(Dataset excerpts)
*** Block opens ***

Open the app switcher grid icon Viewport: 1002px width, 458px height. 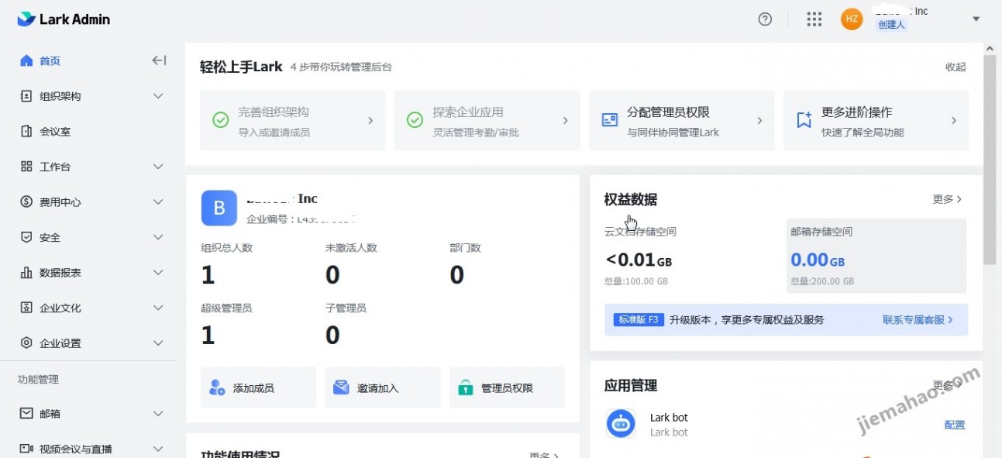pos(814,19)
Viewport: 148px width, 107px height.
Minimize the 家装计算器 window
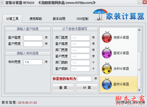pos(139,2)

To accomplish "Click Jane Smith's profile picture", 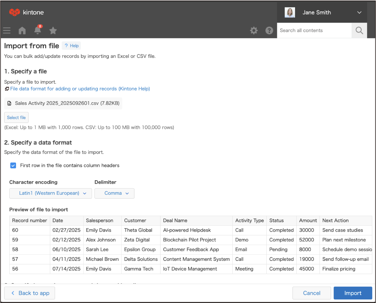I will (x=290, y=13).
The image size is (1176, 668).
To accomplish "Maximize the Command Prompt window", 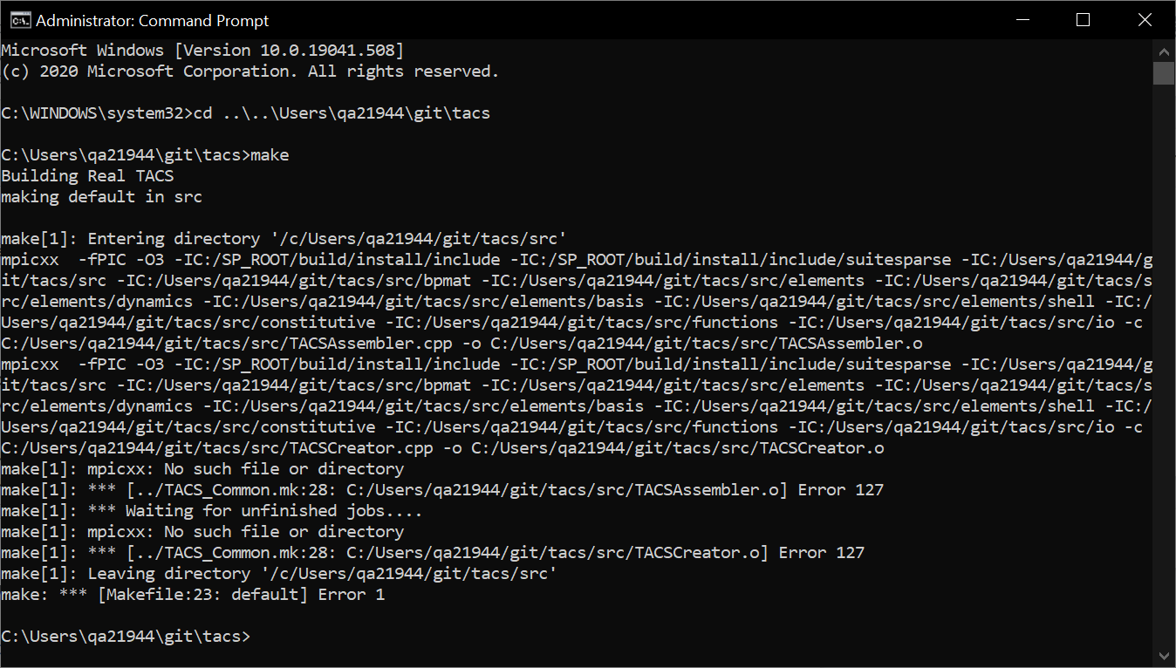I will coord(1083,20).
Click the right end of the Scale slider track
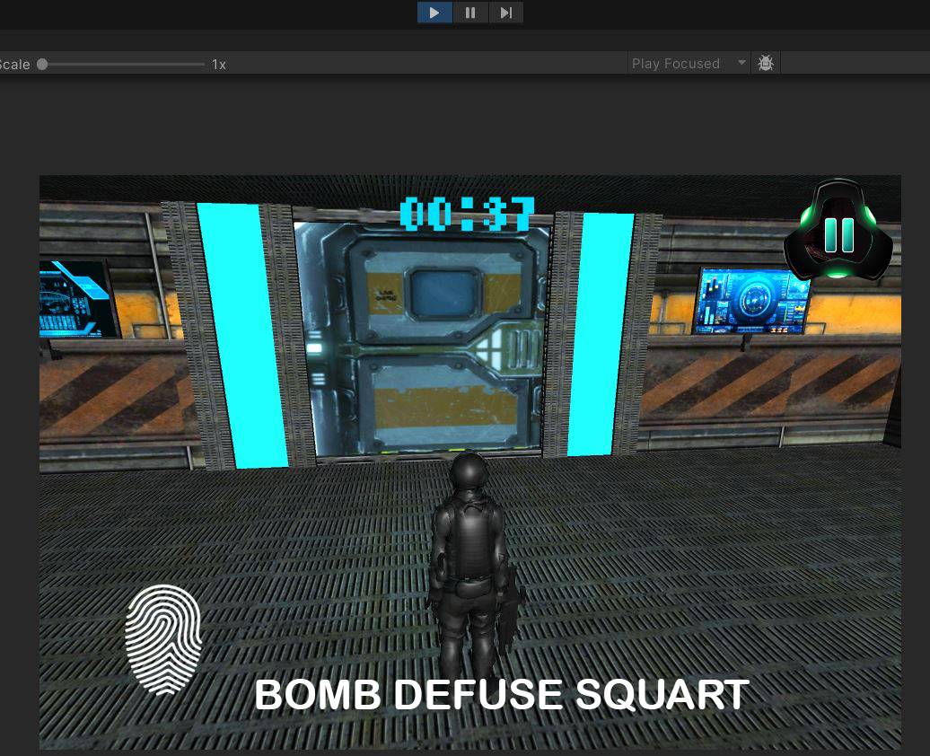 click(x=203, y=64)

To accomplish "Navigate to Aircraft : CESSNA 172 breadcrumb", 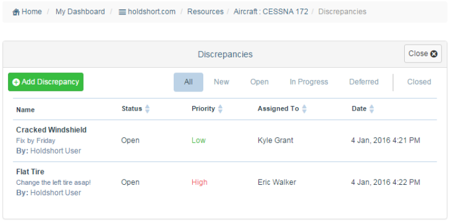I will pos(271,12).
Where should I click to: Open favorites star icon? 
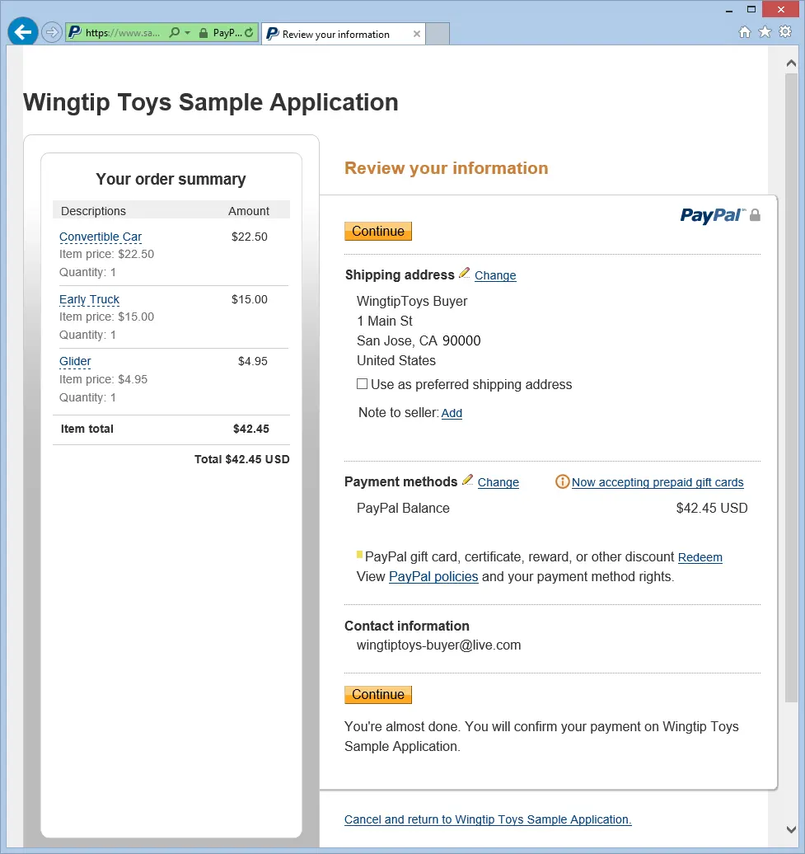(x=765, y=32)
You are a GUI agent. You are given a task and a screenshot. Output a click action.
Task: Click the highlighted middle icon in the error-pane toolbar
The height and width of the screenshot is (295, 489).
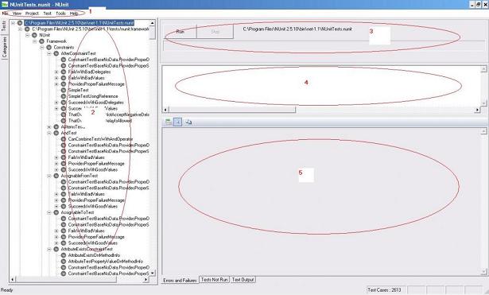(x=177, y=122)
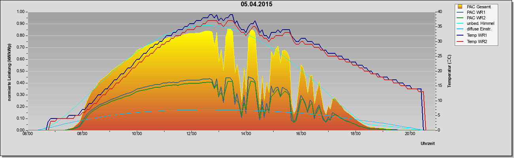Select the 20:00 time tick label
This screenshot has height=158, width=514.
410,134
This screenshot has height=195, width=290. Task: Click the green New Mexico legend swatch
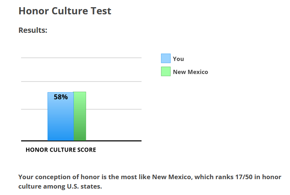166,71

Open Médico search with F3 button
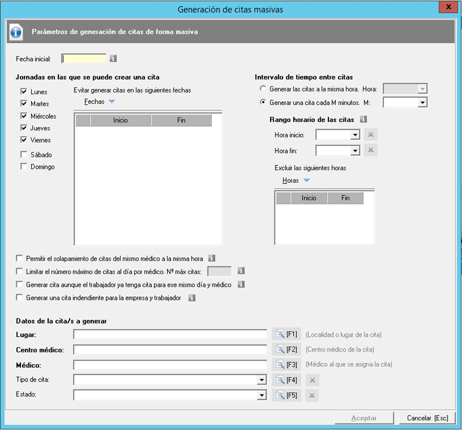point(286,364)
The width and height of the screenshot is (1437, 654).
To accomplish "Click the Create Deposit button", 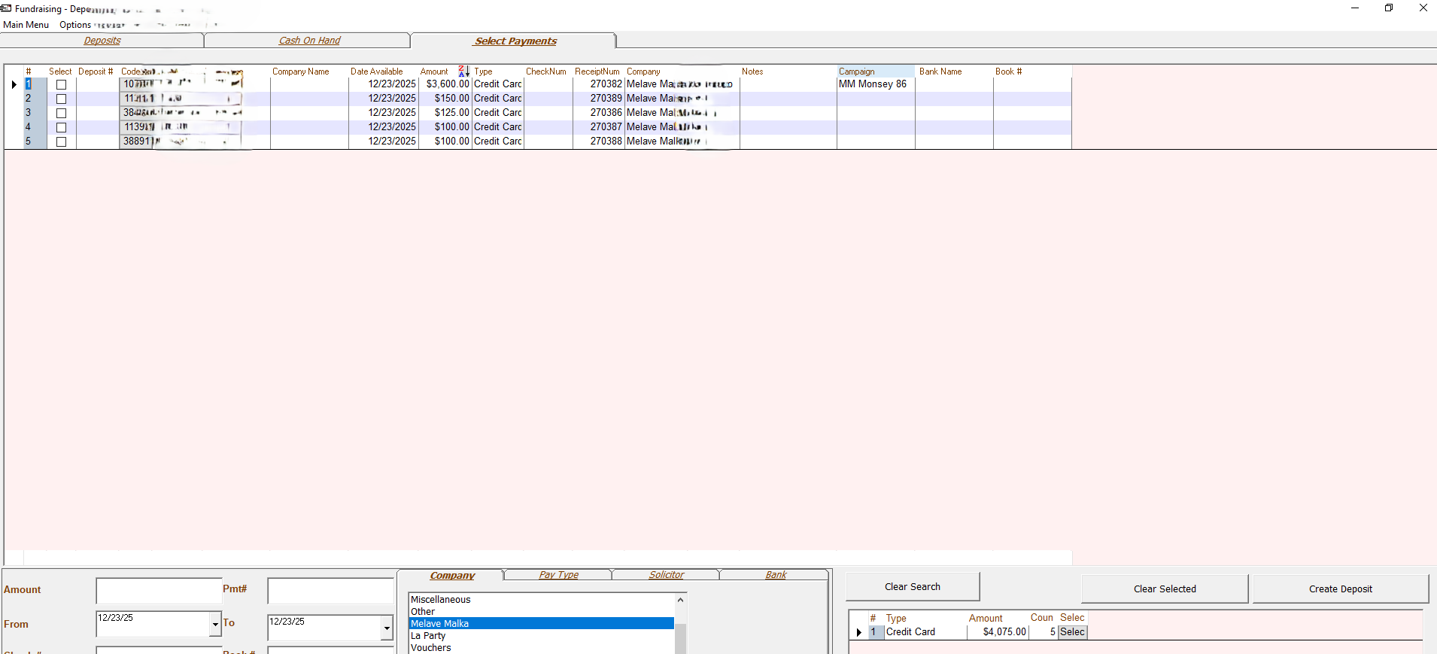I will (1340, 589).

*** Block closes ***

Problem description ▸
Pictures are to be left out. Write out only the lines above starting at the one with "Task: Click the highlighted" and ending at the one with "The width and", both lines included, exactly.

Output ▸
Task: Click the highlighted middle icon in the error-pane toolbar
The height and width of the screenshot is (295, 489).
(x=177, y=122)
Select the 20:00 time tick label
This screenshot has height=158, width=514.
410,134
This screenshot has height=195, width=290. Task: Click the green New Mexico legend swatch
166,71

Open Médico search with F3 button
point(286,364)
The width and height of the screenshot is (1437, 654).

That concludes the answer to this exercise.